----- TEXT BLOCK

I really want to make sure this relationship is saved. Did I mention my FI and I are their first child’s Godparents and if anything happens to them it is in their will that we are her guardians? Obviously we hope that never happens, but that is just how close we were.
Post # 6
@BearsFan0719: You sound like you mean well, and I hope she understands that. Crossing my fingers that this situation gets resolved with minimal stress.
I hope if something else is going on, she lets you know. You’re good friends for a reason, and I hope she remembers that! (hugs)
Post # 7
@BearsFan0719: considering the miscarriage I would be worried about her too! That said, you should not have talked to your other friends about her or your concerns at all. She is obviously in an emotional place and both the miscarriage and TTC are very personal things. It would hurt to hear someone talking about it, even if I were close to both parties. You should apologize for duscussing it and then drop the subject completely. If she is hugely pregnant and uncomfortable she won’t stand up during the ceremony. In the grand scheme of things that is no big deal. Trust her to make her own decisions and if she feels more supported her attitude will probably be better as well.

----------
----- RECORDS SHOWN

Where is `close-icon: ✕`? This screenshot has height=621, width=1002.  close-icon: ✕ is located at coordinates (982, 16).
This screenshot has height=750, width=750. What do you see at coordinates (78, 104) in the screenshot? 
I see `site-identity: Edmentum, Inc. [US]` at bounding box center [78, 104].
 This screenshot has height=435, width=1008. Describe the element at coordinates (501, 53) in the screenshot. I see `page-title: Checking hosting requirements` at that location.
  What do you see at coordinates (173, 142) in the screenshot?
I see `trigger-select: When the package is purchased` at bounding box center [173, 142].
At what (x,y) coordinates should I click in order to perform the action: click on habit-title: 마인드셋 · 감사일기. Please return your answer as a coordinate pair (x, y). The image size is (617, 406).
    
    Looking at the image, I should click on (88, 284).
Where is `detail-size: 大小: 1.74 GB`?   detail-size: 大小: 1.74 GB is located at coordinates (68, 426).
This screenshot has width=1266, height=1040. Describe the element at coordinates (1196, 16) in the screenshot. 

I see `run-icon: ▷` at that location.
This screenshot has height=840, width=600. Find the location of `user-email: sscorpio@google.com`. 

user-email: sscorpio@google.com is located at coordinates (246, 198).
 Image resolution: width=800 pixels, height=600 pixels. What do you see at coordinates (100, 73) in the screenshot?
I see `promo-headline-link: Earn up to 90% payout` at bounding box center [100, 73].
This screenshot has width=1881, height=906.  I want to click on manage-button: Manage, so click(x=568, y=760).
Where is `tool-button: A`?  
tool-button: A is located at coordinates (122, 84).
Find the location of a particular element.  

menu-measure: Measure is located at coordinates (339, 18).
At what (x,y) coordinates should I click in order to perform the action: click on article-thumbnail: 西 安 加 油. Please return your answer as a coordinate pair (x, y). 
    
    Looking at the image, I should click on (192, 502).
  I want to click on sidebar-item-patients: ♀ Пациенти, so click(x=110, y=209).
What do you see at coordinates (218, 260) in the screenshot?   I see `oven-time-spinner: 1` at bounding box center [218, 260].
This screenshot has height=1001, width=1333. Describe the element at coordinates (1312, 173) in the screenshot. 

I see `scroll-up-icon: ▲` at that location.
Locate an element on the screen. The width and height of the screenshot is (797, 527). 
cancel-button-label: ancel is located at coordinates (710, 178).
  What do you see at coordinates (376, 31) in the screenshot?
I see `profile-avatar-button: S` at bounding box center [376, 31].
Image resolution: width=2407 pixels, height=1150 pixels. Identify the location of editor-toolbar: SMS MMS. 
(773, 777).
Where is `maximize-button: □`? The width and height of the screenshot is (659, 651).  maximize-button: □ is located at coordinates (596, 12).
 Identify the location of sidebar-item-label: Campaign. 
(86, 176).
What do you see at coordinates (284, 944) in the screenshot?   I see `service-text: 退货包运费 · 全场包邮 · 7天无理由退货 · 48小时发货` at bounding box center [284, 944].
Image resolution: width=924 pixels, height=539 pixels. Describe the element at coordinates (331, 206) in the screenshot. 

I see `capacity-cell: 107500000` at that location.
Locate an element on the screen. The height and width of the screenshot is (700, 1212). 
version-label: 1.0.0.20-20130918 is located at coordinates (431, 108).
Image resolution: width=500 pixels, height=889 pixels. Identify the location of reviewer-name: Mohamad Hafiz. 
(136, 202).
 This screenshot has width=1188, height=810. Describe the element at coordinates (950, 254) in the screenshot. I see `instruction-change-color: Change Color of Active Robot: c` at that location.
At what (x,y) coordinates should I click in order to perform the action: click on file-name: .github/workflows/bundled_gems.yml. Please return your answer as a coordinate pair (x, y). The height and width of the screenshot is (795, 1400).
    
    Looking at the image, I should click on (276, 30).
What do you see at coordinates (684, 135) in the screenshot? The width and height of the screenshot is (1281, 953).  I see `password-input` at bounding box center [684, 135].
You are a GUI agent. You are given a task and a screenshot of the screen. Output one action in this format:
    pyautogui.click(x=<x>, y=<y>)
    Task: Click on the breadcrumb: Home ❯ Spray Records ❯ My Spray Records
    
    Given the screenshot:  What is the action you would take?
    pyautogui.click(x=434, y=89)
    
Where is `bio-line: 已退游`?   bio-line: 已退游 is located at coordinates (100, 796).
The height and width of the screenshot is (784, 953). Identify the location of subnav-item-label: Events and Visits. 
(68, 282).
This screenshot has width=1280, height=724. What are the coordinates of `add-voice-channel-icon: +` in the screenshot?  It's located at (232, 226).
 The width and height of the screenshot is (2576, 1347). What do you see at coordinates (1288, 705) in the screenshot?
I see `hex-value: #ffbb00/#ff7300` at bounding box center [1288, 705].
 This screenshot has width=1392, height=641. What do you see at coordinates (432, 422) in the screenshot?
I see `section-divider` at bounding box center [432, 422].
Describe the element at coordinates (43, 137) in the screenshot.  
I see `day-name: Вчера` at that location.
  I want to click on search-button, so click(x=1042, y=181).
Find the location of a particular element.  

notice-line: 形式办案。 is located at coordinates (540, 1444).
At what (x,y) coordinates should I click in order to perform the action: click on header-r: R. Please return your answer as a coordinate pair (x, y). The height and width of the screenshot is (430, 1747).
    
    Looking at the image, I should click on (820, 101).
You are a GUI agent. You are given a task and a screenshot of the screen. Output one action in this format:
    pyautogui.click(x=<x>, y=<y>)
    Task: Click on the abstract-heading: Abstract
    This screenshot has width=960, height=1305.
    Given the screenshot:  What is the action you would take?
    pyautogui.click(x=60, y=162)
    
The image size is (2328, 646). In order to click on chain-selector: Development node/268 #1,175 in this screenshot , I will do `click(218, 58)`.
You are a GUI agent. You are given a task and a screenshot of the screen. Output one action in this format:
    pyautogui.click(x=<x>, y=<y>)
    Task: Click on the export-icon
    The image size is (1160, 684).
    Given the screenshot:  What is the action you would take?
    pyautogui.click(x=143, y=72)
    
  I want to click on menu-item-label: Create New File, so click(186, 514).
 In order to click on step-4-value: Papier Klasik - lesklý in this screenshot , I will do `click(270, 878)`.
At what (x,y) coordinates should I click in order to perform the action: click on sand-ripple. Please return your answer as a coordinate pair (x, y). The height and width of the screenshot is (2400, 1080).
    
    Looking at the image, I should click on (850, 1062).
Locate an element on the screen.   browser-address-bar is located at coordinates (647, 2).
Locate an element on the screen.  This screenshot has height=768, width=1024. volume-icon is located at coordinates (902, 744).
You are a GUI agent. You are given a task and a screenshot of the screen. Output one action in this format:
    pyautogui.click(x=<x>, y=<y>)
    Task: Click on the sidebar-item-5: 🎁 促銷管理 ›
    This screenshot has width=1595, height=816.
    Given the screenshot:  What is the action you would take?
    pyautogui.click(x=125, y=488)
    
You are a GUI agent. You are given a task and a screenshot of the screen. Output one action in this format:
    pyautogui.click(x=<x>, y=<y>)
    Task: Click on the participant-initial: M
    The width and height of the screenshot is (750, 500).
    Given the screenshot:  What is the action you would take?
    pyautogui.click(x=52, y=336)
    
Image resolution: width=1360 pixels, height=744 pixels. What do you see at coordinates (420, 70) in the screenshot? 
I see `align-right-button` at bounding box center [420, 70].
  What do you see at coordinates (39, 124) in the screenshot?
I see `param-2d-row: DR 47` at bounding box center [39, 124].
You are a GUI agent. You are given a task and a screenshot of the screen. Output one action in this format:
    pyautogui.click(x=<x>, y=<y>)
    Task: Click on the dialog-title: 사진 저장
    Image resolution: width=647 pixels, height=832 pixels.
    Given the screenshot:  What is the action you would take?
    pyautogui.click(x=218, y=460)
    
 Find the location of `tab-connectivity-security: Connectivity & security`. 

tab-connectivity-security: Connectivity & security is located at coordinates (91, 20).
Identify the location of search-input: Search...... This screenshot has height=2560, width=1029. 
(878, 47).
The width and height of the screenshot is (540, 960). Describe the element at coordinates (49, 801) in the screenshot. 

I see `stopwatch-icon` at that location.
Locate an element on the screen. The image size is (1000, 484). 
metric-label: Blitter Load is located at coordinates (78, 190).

----------

Please summarize the forum thread above in two sentences.

▸ SOLUTION BELOW
A writer who wants to save a close friendship explains that they and their FI are godparents to the friends' first child and are named in the friends' will as her guardians. Replies wish the writer well and hope the situation resolves, but one reply says that, given the friend's miscarriage and TTC, the writer should not have discussed her with other friends, should apologize and drop the subject, and should trust her to make her own decisions.